New York Fashion Week is undergoing an identity crisis, and has been for some time. With a mishmash of a schedule and empty rails left by the decamping of its most interesting designers to Europe (Thom Browne, Proenza Schouler, Rodarte, to name but a few) the global start to fashion week kicks off without any critical cohesion.
Next season, in February, the New York shows will change to another location once again, this time to Spring Studios at 50 Varick Street. But will a change in location be enough to cement its identity in comparison to cities with more impactful brands and brazen creativity? Likely not.
New York, like American fashion, has always embraced the commercial. It was never a forum for painstaking design like the couture shows in Paris, or the heritage and craft found in Milan. But not since Helmut Lang moved his show from Paris to New York in 1998, the number of European buyers in attendance is dwindling, and nobody is going to New York for a weeklong of shows.
Do buyers and press need to attend the New York shows?
Sure, some will fly in for Raf Simons at Calvin Klein, or perhaps they would have traveled for Thom Browne. Except that he has now upped sticks to Paris. But do buyers need to fly in for Coach, Michael Kors and Ralph Lauren? The short answer is no. These are global brands with big distribution arms and showrooms in all the key cities. These collections can be seen in other places.
New York lacks catwalk prowess
What New York lacks is the catwalk prowess equivalent of a Saint Laurent, Versace or Comme des Garçons, all in the same week. Where buyers and press from all the corners of the world would come to see their presentations. Because successful fashion weeks need foreign buyers and foreign press. Fashion weeks also needs critics to decipher the looks and to make it cohesive. To give us the context in terms of the current zeitgeist and to extend its meaning beyond the immediacy of social media and front row celebrity.

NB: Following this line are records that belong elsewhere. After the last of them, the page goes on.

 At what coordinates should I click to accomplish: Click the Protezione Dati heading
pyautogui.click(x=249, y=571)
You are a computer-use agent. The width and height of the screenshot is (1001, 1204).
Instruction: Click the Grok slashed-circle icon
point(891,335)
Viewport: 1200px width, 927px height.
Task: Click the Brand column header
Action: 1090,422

Catwalk collections should be different from what is presented in a showroom
For industry professionals, what is shown on the catwalk needs to be different to what the buyers and press can see in a showroom and this is where the tug of war of commercial vs creative comes in. Designers should make us think. To propose ideals that make us react to them. In New York this may be quite a stretch, where much is placed on the value of immediacy, and many brands on show are not what Europeans would consider catwalk worthy.
And this bring us back to the ongoing debate of See Now Buy Now, first embraced by American designers. It may work for a selection of brands, but it doesn't for most brands, especially luxury brands and those founded on a premise of craft.
As the New York Times fashion critic Vanessa Friedman said this week: "One of the difficulties in any industry, not just fashion, is as society evolves, as technology evolves, as the economic system evolves, things don’t work anymore. You need to have new ideas for that and we’re in that situation. Clinging to the way it used to be or trying to figure out how to fix the way it used to be as opposed to taking what you have and thinking about how to make it work for now is the wrong way to do it."